The current council was elected in October 2024 for a four-year term.

| Ward | Party |  | Councillors | Notes |
| Blue Lake |  | Independent | Grant Brooker |  |
| Bunjil |  | Independent Labor | Naomi Joiner | Mayor |
| Edendale |  | Independent | Kelly Joy |  |
| Ellis |  | Independent | Peter Perkins |  |
| Sugarloaf |  | Independent | Kim Cope |  |
| Swipers Gully |  | Greens | Kate McKay | Deputy Mayor |
| Wingrove |  | Independent | John Dumaresq |

==Townships and localities==
The 2021 census recorded the shire population at 62,895, up from 61,273 in the 2016 census.

Population
| Locality | 2016 | 2021 |
| Arthurs Creek | 496 | 478 |
| Bend of Islands | 295 | 267 |
| Christmas Hills | 355 | 365 |
| Cottles Bridge | 601 | 609 |
| Diamond Creek | 11,733 | 12,503 |
| Doreen^ | 21,298 | 27,122 |
| Eltham | 18,314 | 18,847 |
| Eltham North^ | 6,805 | 6,830 |
| Greensborough^ | 20,821 | 21,070 |
| Hurstbridge | 3,450 | 3,554 |
| Kangaroo Ground | 1,095 | 1,208 |
| Kinglake^ | 1,536 | 1,662 |
| Kinglake West^ | 1,166 | 1,305 |
| North Warrandyte | 2,956 | 3,027 |
| Nutfield | 152 | 158 |
| Panton Hill | 1,062 | 1,063 |
| Plenty | 2,364 | 2,575 |
| Research | 2,649 | 2,695 |
| Smiths Gully | 369 | 356 |
| St Andrews | 1,226 | 1,186 |
| Strathewen | 178 | 198 |
| Watsons Creek | 51 | 58 |
| Wattle Glen | 1,961 | 1,911 |
| Yan Yean^ | 252 | 246 |
| Yarrambat | 1,588 | 1,602 |

^ - Territory divided with another LGA

==Facilities==
Nillumbik's oldest public building is the Eltham courthouse which was restored in 2022.

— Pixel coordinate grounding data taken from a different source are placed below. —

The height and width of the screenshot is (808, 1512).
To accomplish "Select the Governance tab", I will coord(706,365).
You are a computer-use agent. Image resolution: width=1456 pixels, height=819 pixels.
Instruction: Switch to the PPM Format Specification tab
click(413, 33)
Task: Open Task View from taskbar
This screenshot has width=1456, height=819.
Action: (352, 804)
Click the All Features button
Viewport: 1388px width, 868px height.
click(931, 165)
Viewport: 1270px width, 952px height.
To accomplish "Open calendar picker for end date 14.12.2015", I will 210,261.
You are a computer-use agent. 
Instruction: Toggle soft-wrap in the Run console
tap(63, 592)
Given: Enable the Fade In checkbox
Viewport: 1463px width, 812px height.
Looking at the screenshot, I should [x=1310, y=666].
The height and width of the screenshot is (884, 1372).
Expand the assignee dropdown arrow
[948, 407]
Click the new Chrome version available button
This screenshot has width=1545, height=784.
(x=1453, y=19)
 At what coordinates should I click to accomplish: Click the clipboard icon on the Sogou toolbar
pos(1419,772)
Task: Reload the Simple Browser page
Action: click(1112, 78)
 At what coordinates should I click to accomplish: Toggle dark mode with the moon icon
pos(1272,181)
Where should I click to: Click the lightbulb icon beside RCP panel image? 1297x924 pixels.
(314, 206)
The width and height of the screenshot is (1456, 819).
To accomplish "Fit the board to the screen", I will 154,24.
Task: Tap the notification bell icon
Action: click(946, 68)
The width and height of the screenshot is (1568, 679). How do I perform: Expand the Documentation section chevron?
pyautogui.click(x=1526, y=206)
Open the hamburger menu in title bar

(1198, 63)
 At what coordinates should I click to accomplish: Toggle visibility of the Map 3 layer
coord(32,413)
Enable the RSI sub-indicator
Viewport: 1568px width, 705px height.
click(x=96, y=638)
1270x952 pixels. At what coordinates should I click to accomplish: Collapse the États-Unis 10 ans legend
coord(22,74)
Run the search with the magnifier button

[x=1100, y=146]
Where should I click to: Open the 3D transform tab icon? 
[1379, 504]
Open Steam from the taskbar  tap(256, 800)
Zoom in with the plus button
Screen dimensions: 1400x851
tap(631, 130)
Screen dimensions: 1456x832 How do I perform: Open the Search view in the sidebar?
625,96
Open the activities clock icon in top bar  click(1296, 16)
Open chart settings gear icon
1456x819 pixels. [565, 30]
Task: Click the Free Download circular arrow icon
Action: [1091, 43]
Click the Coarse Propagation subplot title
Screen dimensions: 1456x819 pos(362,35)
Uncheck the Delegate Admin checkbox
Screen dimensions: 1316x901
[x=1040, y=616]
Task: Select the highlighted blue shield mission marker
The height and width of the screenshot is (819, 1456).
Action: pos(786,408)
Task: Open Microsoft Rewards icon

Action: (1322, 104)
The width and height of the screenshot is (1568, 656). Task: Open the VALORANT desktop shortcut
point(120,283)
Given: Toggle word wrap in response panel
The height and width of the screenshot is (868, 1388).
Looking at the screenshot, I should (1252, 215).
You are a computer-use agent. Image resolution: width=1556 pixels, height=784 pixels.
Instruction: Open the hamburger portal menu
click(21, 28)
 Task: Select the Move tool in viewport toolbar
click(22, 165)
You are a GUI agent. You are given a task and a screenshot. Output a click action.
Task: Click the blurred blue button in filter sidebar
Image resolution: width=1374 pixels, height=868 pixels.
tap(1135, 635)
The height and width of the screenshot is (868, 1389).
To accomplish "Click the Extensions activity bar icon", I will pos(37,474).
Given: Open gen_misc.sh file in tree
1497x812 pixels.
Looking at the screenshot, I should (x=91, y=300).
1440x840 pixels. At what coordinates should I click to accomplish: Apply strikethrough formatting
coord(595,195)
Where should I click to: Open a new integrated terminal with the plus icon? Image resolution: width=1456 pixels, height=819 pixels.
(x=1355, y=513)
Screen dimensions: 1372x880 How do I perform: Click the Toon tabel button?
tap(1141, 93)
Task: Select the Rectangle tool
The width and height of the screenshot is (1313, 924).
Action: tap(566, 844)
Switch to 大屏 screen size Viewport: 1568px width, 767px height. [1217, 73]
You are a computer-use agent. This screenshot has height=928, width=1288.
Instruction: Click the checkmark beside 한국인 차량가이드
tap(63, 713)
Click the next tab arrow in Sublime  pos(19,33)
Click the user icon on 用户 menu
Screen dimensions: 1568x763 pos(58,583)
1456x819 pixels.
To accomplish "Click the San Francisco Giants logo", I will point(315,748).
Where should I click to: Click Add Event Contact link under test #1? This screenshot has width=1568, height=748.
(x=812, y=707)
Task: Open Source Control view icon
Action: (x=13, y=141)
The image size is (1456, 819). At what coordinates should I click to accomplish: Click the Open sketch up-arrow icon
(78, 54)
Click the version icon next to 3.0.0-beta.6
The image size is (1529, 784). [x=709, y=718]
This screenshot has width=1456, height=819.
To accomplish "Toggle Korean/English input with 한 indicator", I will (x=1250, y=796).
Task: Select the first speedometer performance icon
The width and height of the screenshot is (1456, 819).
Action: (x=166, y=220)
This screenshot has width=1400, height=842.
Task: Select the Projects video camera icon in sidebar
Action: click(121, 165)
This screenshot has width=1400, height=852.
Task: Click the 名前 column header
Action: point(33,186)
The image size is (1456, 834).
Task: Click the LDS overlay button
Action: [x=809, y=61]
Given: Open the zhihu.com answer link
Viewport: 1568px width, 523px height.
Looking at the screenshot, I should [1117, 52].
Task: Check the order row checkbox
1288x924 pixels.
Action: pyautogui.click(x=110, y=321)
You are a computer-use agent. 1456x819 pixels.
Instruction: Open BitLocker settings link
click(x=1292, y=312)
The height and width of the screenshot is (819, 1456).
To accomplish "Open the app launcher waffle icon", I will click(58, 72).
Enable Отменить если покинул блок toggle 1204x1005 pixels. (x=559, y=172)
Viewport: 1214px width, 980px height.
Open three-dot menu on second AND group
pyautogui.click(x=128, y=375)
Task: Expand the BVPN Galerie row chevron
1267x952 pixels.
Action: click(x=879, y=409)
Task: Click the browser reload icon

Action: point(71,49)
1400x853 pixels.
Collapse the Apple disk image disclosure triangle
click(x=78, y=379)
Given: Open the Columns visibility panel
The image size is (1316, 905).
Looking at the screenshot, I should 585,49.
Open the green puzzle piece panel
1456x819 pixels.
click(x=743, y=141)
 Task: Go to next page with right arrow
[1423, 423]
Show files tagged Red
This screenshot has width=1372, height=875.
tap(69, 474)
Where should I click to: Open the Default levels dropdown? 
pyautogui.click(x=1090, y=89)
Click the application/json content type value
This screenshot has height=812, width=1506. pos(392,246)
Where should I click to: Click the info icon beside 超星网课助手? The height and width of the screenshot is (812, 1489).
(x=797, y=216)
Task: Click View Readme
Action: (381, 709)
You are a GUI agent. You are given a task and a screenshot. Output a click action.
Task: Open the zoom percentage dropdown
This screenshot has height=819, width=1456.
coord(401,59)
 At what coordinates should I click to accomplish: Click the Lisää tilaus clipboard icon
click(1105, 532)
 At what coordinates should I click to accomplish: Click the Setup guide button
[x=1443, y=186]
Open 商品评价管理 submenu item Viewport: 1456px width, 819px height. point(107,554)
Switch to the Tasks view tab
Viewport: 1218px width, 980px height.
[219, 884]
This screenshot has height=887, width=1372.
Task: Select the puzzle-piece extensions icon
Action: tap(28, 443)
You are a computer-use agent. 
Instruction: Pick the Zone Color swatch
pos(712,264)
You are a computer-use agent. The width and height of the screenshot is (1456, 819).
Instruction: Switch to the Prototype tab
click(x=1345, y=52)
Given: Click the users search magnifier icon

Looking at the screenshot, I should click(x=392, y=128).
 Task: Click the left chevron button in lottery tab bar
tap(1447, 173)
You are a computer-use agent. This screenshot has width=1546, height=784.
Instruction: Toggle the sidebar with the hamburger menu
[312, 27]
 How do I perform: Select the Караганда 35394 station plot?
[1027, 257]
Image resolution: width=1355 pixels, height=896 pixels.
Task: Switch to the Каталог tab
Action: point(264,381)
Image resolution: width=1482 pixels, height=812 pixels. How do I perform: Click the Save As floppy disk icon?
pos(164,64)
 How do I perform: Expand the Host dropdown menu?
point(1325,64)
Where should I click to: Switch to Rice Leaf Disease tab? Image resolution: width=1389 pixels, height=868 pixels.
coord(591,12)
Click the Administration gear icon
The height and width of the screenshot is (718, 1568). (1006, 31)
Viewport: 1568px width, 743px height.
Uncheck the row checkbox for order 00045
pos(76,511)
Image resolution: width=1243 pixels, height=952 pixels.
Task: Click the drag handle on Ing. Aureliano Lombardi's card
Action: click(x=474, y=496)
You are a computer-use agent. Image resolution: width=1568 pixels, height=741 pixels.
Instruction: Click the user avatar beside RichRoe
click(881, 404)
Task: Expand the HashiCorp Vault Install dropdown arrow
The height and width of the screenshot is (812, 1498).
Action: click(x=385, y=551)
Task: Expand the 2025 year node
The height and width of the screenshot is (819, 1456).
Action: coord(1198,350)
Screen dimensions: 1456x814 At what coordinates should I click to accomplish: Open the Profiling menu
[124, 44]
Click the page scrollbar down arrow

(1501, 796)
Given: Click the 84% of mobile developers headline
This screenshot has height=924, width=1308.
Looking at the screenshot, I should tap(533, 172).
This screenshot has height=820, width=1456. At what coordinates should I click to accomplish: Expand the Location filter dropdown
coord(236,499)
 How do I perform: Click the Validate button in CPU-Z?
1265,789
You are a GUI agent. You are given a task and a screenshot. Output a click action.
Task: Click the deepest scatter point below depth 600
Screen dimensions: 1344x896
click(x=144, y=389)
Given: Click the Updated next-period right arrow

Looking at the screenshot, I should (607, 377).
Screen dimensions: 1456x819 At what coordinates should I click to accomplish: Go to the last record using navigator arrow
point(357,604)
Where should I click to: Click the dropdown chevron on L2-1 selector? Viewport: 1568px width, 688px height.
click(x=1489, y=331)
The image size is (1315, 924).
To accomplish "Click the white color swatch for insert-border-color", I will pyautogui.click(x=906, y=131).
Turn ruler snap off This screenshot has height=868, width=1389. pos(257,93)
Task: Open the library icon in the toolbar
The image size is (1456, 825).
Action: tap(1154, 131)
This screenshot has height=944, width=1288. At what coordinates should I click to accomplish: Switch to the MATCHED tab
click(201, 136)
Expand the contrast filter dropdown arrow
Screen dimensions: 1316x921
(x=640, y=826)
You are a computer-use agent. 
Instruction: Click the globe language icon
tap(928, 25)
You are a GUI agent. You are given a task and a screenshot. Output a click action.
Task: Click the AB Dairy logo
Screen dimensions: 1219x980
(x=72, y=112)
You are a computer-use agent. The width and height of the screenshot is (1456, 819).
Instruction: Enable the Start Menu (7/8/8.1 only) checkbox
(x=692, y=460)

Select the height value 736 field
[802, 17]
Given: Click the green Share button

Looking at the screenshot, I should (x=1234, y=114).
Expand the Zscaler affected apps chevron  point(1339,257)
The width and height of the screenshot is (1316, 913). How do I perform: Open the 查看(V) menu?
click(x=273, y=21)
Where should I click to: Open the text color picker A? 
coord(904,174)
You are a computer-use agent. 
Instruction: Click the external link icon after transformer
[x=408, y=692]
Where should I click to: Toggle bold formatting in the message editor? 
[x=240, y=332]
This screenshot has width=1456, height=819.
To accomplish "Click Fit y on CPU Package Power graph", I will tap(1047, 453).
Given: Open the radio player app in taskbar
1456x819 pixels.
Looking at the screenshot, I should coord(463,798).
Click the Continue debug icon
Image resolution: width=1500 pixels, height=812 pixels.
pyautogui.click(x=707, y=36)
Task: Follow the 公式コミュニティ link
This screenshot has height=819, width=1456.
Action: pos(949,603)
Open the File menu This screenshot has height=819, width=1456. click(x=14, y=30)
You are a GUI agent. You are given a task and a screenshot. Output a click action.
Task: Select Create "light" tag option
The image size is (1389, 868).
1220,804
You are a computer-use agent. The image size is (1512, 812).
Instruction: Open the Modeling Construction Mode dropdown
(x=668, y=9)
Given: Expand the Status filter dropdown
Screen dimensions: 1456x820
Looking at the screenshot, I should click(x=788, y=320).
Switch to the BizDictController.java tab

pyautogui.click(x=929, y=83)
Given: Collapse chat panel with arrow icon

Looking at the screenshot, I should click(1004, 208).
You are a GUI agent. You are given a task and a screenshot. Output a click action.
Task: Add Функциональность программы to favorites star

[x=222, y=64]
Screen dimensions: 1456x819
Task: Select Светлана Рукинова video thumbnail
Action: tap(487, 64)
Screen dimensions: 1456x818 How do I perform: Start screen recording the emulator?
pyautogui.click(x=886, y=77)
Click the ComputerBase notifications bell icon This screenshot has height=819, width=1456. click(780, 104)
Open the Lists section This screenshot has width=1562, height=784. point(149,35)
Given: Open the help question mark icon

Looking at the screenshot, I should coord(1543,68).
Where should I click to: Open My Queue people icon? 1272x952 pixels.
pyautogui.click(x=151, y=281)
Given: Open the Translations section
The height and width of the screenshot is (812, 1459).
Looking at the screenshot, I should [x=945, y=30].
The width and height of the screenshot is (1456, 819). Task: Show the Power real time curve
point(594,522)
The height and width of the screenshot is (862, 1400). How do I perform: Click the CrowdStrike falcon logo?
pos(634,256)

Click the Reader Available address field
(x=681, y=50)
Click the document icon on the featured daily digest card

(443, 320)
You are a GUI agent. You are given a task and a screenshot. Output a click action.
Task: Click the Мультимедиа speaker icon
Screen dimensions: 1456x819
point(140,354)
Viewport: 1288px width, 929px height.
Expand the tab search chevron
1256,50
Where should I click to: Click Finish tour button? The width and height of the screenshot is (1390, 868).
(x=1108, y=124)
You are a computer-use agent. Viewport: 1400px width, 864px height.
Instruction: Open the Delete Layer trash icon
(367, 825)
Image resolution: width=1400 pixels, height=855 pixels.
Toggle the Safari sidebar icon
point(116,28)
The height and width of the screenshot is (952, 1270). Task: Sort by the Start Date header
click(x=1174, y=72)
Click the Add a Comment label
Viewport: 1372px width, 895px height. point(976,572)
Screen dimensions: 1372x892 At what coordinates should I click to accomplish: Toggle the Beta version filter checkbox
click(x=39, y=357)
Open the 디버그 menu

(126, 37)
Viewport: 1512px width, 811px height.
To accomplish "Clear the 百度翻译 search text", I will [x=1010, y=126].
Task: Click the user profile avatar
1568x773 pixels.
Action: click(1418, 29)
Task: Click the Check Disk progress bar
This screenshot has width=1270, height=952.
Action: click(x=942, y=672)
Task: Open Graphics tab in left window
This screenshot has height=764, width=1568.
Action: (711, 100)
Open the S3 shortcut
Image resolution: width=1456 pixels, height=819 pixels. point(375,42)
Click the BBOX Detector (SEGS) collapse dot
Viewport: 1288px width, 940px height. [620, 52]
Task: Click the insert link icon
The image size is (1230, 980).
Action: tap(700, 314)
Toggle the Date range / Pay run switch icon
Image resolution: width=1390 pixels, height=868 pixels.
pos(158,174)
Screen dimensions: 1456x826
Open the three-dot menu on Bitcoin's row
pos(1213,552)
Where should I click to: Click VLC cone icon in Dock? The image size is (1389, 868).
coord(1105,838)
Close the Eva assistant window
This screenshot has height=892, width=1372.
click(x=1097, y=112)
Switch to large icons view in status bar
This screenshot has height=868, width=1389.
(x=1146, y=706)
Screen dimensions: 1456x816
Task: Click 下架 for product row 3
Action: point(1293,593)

Eltham Library and Diamond Valley Library located in Greensborough are operated by Yarra Plenty Regional Library A mobile library service is also operated by Yarra Plenty Regional Library serving the locations of Doreen, Panton Hill, St Andrews, Hurstbridge, North Warrandye, Kangaroo Ground, Diamond Creek and Christmas Hills.

Nillumbikk U3A provides a wide range of courses open to all retired and semi-retired people

NillumBUG is a bicycle user group for the Nillumbik Shire.